By Allison Yeh
I just wanted to apologize for the abandoned beehive I may have purposefully left on your bedroom dresser. I know I shouldn’t fight fire with fire, and that maybe I should have handled the green hair dye you “let slip” into my shampoo with more poise and maturity; however, I’m not the pushover you want me to be. And after the whole football team referred to me as Kale-head Kimmy for two months, I couldn’t help but crave revenge. Ever since I started wearing Birkenstocks and clearance rack Free People, and you started strutting in Jack Rodgers and new arrivals from Lily Pulitzer, our friendship had changed. I’m sorry you now live with the misconceived notion that side-glaring and eye-rolling make you cool and fabulous. I’m sorry you forgot the definition of “nice.” Remember the time I tripped over that Barbie doll you abandoned on the sidewalk? You reached out your hand to meet mine, while asking how I felt, and would I like a RocketPop? I miss your cheek-to-cheek smile. You actually look good when you show concern.
I’m sorry you have no one to vent to, and therefore use your built up frustration to torture my life instead. I’m sorry about Craig. I’m sorry he cheated on you, and that I saw him at the concert two months ago, his tongue down some other girl’s throat, and didn’t say anything. I’m sorry everyone at school dismisses you now after you desperately spread that implausible rumor about Craig’s “illicit hysterectomy.” But I guess that’s what you deserve after skipping Mr. Cutler’s bio class all of freshman year to go smoke weed with Craig’s best friend under the sycamore tree in the parking lot.

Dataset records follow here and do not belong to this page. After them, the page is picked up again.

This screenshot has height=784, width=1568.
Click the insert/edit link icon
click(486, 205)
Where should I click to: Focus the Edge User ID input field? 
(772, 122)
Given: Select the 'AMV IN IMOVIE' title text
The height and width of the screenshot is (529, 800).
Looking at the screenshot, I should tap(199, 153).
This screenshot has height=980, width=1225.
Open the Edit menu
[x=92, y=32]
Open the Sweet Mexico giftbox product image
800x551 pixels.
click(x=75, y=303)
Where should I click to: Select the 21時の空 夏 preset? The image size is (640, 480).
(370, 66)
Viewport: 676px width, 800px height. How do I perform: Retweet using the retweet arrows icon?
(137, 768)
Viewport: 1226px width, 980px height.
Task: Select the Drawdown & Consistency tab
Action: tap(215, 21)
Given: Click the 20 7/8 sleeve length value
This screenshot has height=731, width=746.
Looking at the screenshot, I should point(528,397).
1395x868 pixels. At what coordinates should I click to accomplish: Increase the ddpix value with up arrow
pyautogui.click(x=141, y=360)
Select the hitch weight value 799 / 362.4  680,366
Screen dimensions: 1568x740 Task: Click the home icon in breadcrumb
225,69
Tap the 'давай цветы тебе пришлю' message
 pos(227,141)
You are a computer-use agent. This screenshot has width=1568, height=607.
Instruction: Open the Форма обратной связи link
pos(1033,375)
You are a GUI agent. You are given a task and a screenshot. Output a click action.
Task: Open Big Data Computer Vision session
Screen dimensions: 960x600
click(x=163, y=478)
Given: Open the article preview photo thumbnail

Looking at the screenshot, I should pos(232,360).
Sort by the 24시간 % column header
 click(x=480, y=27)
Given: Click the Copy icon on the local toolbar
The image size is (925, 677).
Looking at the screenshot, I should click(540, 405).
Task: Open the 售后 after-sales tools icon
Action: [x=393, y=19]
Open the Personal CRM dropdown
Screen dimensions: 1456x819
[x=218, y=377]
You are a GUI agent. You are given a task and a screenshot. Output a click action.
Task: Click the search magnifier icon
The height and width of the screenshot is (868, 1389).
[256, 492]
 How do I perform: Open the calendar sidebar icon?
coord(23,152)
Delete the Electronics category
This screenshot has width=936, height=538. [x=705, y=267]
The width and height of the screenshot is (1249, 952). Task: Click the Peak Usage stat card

I’m sorry I live next door, and that my “disgusting” and “homeless” face at the bus stop is unavoidable. I’m sorry our moms go to book club together, and drag us to brunch on Sundays. I don’t like eating fresh croissants next to a judgmental anorexic any more than you don’t like sitting next to a slob who can’t chew with her mouth closed. Remember when we ate Chinese takeout without utensils on your porch because we both left our keys inside? Then we played “Would You Rather?” until my mom finally rescued us from the mosquitoes attacking our fingers laden in sweet and sour sauce. I miss the girl next door who didn’t care about sticky fingers, who didn’t obsessively tweeze her eyebrows or wear Gucci sunglasses indoors. I enjoyed the girl who would come watch Full House marathons on the weekends while we painted each other’s nails a concoction of different reds and pinks. I miss the girl who knocked on my door in tears after her dad lost his temper and punched a hole through the living room wall. I miss bragging to my classmates that Rebecca Heller was my bestest friend around the world three times, to the moon, then back again.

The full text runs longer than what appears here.